Your answer should consist of the line holding "Instruction: Select Branch" and all lines after it to the end of the material, copied exactly.

Dataset →
--------------------------------

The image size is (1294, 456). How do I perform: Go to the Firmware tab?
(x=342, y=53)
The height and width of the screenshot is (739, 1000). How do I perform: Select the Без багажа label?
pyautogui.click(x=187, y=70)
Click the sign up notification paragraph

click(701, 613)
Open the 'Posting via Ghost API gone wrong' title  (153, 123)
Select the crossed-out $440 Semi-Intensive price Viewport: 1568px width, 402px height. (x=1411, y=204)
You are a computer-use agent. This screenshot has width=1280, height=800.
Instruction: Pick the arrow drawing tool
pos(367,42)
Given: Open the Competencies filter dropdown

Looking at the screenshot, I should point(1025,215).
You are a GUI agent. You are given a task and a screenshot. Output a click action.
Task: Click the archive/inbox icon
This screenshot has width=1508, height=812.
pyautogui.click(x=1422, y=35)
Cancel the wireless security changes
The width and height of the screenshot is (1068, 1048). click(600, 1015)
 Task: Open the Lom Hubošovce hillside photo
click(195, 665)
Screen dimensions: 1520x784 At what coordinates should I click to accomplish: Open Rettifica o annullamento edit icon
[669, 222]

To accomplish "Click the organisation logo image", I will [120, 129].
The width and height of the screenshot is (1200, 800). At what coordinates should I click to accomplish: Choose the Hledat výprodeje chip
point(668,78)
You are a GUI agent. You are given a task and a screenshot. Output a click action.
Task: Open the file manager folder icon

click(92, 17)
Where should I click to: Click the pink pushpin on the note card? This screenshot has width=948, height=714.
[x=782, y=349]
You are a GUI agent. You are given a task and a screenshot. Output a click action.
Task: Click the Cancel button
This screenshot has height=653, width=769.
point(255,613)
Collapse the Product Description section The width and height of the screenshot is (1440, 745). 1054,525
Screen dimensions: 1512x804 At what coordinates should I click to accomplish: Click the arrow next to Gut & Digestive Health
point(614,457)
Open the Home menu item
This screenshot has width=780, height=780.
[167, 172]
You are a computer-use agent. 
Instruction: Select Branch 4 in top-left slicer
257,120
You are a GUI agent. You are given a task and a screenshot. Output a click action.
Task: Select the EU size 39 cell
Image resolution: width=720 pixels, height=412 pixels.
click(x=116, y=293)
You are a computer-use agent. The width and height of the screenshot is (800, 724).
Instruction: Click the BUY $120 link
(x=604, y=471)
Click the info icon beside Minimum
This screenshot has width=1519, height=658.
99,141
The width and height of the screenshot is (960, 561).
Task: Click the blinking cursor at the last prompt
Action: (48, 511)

--------------------------------

Final answer →
Instruction: Select Branch 4 in top-left slicer
257,120
You are a GUI agent. You are given a task and a screenshot. Output a click action.
Task: Select the EU size 39 cell
Image resolution: width=720 pixels, height=412 pixels.
click(x=116, y=293)
You are a computer-use agent. The width and height of the screenshot is (800, 724).
Instruction: Click the BUY $120 link
(x=604, y=471)
Click the info icon beside Minimum
This screenshot has width=1519, height=658.
99,141
The width and height of the screenshot is (960, 561).
Task: Click the blinking cursor at the last prompt
Action: (48, 511)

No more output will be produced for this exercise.